In some email I received from Web server manager, sie wrote:
[...]
> For example, the log entries for yesterday show 0.1% of HTTP connections to
> the web server logged blocked RST packets and 0.6% blocked ACK packets (some
> but only a minority ACK with FIN or ACK with PUSH). Is that typical and
> reasonable for web traffic through IP Filter, or should we be worrying about
> it?
[...]
> (3) [This is the "big" problem] 
> 
> The web server uses the "mirror" FTP mirroring script from
> http://sunsite.org.uk/packages/mirror/ to copy some of the web content from
> a local FTP server. As noted above, NAT is not involved - IP Filter is just 
> protecting the individual servers - and the FTP connections would be from 
> the web server's canonical address to the FTP server.
> 
> Our IP Filter configuration allows all outbound traffic, with saved state 
> for SYN packets, which we expect to allow back in the corresponding response 
> packest. We therefore expected changing mirror's configuration to use passive 
> FTP (previously used active) to "just work".
[...]
> Looking at the ethernet traffic showed that in the problem cases, halfway 
> through the transfer of an FTP directory listing from the FTP server to 
> mirror on the web server, IP Filter was sending a RST on the data connection 
> (passive FTP, so connection initiated by mirror on the web server system).
> mirror saw the resulting closed connection as end of directory listing, and
> concluded that files it had seen previously mirrored (which would have been
> in the remainder of the directory listing) had been deleted.
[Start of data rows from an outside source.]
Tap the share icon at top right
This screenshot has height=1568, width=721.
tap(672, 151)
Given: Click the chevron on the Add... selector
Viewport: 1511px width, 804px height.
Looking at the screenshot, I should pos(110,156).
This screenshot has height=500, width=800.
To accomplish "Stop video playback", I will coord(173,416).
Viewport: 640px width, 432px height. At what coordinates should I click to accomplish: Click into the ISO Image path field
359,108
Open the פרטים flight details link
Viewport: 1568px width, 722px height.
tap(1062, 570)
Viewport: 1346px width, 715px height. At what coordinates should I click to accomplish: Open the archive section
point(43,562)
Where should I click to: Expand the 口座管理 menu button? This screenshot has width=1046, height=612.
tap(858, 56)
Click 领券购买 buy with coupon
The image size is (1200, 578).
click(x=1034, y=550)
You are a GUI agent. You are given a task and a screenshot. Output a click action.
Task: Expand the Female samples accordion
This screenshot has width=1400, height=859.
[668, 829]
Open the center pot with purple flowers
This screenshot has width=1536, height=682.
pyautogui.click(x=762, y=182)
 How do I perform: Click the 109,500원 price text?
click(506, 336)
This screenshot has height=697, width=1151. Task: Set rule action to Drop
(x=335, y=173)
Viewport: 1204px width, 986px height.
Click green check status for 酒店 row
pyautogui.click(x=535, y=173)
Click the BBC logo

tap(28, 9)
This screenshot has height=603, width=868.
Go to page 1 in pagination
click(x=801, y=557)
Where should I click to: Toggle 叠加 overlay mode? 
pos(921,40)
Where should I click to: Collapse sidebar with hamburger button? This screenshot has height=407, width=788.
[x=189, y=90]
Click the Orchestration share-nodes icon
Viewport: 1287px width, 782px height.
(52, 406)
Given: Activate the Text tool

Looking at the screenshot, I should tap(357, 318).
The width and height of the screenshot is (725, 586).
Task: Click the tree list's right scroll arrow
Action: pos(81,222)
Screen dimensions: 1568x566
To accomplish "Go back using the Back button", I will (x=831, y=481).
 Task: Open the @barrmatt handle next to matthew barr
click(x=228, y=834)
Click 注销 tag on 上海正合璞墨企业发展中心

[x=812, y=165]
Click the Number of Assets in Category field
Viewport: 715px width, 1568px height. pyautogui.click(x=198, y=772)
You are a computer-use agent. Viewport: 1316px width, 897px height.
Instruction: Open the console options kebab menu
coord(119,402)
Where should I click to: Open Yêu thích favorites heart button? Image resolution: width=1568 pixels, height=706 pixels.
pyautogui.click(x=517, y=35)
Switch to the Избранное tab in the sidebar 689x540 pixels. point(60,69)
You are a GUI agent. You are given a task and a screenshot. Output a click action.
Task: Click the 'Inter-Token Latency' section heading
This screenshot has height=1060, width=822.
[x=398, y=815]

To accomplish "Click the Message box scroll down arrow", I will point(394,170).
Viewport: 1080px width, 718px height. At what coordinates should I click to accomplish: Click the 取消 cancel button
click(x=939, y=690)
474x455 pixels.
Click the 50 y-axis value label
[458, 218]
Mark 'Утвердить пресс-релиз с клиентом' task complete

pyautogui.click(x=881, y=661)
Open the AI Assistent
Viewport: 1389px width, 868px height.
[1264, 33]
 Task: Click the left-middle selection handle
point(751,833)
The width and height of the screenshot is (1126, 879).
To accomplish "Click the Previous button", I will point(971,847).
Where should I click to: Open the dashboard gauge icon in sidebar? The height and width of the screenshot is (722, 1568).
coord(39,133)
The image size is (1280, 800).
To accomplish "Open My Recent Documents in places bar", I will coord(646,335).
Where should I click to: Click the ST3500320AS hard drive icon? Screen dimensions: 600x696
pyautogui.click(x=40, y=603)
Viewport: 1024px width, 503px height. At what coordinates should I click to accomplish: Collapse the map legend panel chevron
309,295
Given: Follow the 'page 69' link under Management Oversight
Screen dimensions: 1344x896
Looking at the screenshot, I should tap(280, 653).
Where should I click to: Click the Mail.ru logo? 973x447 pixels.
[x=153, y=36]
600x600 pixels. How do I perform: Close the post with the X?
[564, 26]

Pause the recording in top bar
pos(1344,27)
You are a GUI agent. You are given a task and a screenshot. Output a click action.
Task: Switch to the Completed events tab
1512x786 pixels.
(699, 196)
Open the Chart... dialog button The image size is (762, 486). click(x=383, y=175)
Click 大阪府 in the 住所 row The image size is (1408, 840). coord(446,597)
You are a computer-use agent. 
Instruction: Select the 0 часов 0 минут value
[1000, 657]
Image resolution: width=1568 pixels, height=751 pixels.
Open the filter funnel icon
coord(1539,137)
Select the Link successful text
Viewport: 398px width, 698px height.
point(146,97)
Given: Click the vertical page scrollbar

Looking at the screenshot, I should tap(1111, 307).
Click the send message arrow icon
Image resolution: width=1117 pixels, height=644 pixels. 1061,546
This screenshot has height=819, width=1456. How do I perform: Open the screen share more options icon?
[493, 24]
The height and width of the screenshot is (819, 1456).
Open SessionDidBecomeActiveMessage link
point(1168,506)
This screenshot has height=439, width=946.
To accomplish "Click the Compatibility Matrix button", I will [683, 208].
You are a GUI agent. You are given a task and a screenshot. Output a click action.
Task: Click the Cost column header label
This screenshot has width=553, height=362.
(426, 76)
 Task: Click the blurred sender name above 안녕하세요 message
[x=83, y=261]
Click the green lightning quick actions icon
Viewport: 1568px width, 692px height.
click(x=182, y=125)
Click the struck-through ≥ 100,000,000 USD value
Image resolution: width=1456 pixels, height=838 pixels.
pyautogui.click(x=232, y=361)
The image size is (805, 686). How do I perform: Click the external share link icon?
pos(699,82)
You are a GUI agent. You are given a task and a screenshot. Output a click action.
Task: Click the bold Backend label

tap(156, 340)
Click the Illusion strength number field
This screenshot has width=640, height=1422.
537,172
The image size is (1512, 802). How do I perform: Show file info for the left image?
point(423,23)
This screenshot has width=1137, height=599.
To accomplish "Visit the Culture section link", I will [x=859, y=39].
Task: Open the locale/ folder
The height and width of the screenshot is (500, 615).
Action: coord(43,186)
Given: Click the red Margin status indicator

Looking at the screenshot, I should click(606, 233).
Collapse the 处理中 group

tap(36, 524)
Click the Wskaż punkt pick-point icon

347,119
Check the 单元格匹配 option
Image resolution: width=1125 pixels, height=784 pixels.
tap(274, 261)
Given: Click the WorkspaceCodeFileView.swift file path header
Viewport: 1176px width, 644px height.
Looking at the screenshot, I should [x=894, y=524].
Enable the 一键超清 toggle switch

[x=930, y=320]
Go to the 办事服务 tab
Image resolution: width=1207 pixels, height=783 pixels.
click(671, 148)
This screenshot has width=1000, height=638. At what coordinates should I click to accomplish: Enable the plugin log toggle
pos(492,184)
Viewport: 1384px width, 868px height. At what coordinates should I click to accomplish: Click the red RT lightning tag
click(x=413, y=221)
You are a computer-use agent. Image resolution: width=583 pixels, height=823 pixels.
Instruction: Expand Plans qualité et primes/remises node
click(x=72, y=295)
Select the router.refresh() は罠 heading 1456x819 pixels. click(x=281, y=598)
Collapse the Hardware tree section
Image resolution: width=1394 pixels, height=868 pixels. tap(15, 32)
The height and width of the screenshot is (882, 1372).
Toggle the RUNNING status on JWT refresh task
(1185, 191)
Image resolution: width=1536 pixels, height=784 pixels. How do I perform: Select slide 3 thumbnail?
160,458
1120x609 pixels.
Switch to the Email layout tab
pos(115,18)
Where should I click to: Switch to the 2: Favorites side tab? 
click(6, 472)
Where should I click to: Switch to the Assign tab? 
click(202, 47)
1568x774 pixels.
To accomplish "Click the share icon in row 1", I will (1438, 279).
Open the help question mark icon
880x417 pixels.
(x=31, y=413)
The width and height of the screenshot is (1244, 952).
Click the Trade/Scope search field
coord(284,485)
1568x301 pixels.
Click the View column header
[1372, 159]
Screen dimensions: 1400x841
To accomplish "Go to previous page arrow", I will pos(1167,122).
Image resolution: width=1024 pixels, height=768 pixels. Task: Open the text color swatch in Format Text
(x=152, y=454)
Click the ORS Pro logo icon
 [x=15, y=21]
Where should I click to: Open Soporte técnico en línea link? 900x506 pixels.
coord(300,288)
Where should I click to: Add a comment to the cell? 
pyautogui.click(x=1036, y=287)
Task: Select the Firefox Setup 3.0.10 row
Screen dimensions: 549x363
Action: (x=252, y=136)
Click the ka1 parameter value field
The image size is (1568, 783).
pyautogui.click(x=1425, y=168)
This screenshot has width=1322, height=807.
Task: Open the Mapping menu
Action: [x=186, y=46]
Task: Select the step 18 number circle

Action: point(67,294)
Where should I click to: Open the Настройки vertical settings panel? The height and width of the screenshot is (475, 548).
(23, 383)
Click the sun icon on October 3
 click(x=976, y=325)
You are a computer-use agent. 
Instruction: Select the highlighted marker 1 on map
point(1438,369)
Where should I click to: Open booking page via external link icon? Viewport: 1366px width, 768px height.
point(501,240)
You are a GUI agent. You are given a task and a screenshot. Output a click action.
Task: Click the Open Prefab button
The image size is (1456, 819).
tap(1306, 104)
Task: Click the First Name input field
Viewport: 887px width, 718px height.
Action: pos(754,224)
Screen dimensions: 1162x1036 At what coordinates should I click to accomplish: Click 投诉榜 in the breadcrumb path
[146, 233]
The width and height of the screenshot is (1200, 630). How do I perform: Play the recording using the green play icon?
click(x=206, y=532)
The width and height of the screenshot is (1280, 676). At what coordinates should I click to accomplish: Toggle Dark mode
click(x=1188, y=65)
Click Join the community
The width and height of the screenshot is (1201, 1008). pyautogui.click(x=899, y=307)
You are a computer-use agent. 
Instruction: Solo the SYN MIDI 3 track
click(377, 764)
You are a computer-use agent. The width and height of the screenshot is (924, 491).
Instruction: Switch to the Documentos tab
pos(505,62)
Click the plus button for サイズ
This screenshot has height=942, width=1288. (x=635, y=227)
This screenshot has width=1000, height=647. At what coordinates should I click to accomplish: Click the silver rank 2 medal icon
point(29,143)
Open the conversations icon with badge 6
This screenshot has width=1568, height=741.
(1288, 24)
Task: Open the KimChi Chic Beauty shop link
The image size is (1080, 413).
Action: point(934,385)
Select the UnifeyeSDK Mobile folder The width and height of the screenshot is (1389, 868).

I'd guess the
> actual file transfers may also have been affected, though if so it went
> unreported (like the temporary disappearance of groups of files from the web
> sites due to the directory listing problem...).
[...]

For both of these cases, are you able to collect tcpdump output for a
session where you have packets from (2) that get blocked but really are
part of a connection that just was and (3) an connection where you see
the RST appear mid way through.

For both cases, please use tcpdump as follows:

tcpdump -s 1500 -i foo0 -w problem2.tcpdump host blah and host blah

The "host blah ..." bit is the filter to only include the relevant
packets.  The important requirement is that you send me the file
problem2.tcpdump rather than just the text output of tcpdump.